元旦放送の西部邁ゼミナールの批評
西部邁は相変わらず老獪だな。いろんな人に合わせて、はったりを噛ますのがうまい。黒鉄ヒロシあたりが出ているときは、あまりに低質で聞くに堪えない議論が多いが、若手論客を集めても、うまく議論を支配するやり方は巧妙である。しかし若手の論客として期待している中野剛志(京都大学大学院准教授)が、奸計にはまって愚民思想を開陳してはいかんがな。

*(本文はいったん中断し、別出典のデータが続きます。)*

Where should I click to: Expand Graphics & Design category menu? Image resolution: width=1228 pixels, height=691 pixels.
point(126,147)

特に「議会制民主主義の否定につながる大問題」という意味の言葉を「議会制の否定」という意味で使うのは、日本語としても稚拙である。直接民主主義である国民投票によることは、議会制民主主義の否定でもなんでもない。議会制の否定と捉えるのも間違っている。民主主義を実現するために、議会制であれ、直接投票であれ、その時々や場合によって柔軟に対応する方がまともな政治だからでもある。

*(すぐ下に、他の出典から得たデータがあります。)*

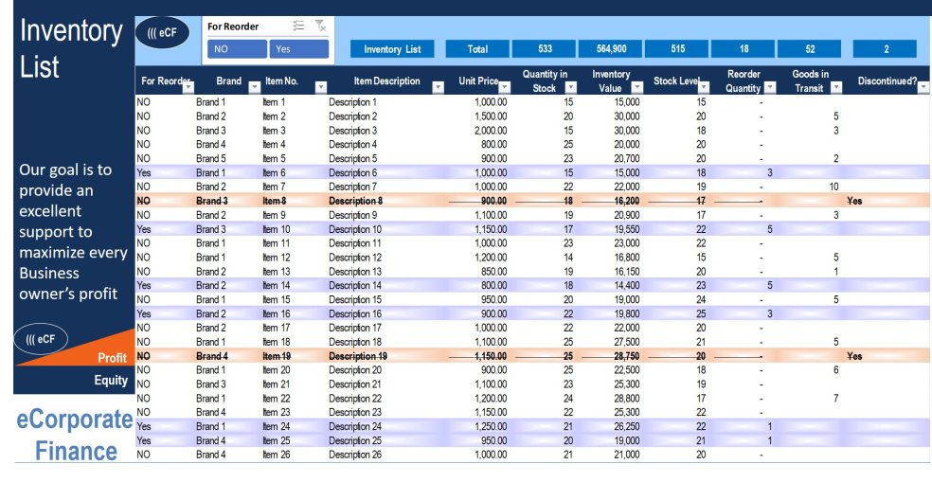Select the Description 8 cell in discontinued row
The height and width of the screenshot is (482, 932).
point(355,201)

また、貴族エリート主義のオルテガの発言を真に受けて、愚民化思想を述べていた場面があるが、マスメディアや官僚による情報統制の結果、国民の判断が揺らいでいるような事例について、「大衆の反逆」などの言辞を弄するのは、愚昧ですらある。
最近は新聞記事や報道番組で、憲法の誤読して報道することが増えた。確かに、日本国憲法制定時には、技術上の困難や、戦後間もないこともあって国民の教育水準が十分ではないなどを背景に、具体的な直接民主主義としての国民投票制度は2つしか、明文化されなかった。憲法改正と最高裁判所裁判官国民審査である。最近になって、日本国憲法は「国民投票をこの2つしかしてはならない」と明文化していると嘘を主張する阿呆が出始めた。本当は、日本国憲法は、国民投票について、「この2つに関しては絶対に行わなければならない」と明文化しているだけで、他の事項に関する国民投票については何も明文化していないだけである。したがって、現行の日本国憲法において、議会において決めるになじまない事項は、国民投票としたところで、日本国憲法に抵触することなどあり得ない。
こうした報道や番組を見るにつけ、財務省を筆頭とした愚民化思想が、マスメディアにまで蔓延しているのを見ると、唾棄すべきことと思える。私は、大阪や名古屋や東京の知事の選挙結果にしても、マスメディアが正確な情報を流し、まともに議論する風潮があれば、現職の知事を選ばなかったと確信している。愚民化や世論は、官僚やマスメディアの情報操作の結果に過ぎない。